Dear Compliance Corner,
Does our midsize dental practice really have to take HIPAA seriously? Maybe I am worrying about this too much when we have other priorities to attend to. What is the likelihood that we would ever be audited or investigated for failing to implement HIPAA's requirements?

From
A HIPAA-chondriac

Dear HIPAA-chondriac,
Unfortunately, HIPAA enforcement has been on the rise and has recently become more aggressive than ever. If you had asked this question 10 years ago, I might have joked that your "HIPAA-chondriac" pen name was justified because there was little to no enforcement activity.

However, all of that changed with the enactment of the Health Information Technology for Economic and Clinical Health (HITECH) Act in 2009, when the HIPAA enforcement authority of the federal and state government, and the fines for HIPAA violations, increased substantially.

Whereas enforcement used to be primarily complaint driven, the United States Department of Health and Human Services' Office for Civil Rights (OCR) now proactively investigates and audits compliance. While OCR traditionally resolved
investigations by merely requiring corrective action, it now imposes significant monetary penalties. Even a technical HIPAA violation could result in millions of dollars in penalties, even if there was no bad intent and even if, exercising reasonable diligence, the entity could not have known about the violation.

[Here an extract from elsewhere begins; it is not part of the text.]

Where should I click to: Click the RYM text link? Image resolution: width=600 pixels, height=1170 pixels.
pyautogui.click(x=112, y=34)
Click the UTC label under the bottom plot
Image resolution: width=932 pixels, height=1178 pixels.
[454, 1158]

2016 was a record-breaking year in federal HIPAA enforcement activity. OCR entered into 13 resolution agreements for HIPAA violations. In comparison, there were only 6 OCR enforcement actions in each of 2015 and 2014. Moreover, OCR collected about $23 million in fines in 2016; the previous annual record was $7.4 million in 2014. In 2016, OCR also imposed the largest penalty ever assessed for HIPAA noncompliance when Advocate Health Care System agreed to pay $5.5 million to settle the government's allegation that it violated HIPAA by failing to adequately safeguard patient information. Advocate had self-reported the theft of 5 laptop computers and a breach of its patients' information by the contractor that was providing Advocate with consulting and billing services.

There have already been 9 resolution agreements in 2017, including a settlement for $5.5 million with Florida's Memorial Healthcare System. It might still be too early to tell, but so far, those hoping that HIPAA enforcement would slow down significantly under the Trump administration have been sorely disappointed—the majority of the 2017 settlements were announced after the appointment of new OCR director Roger Severino in late March.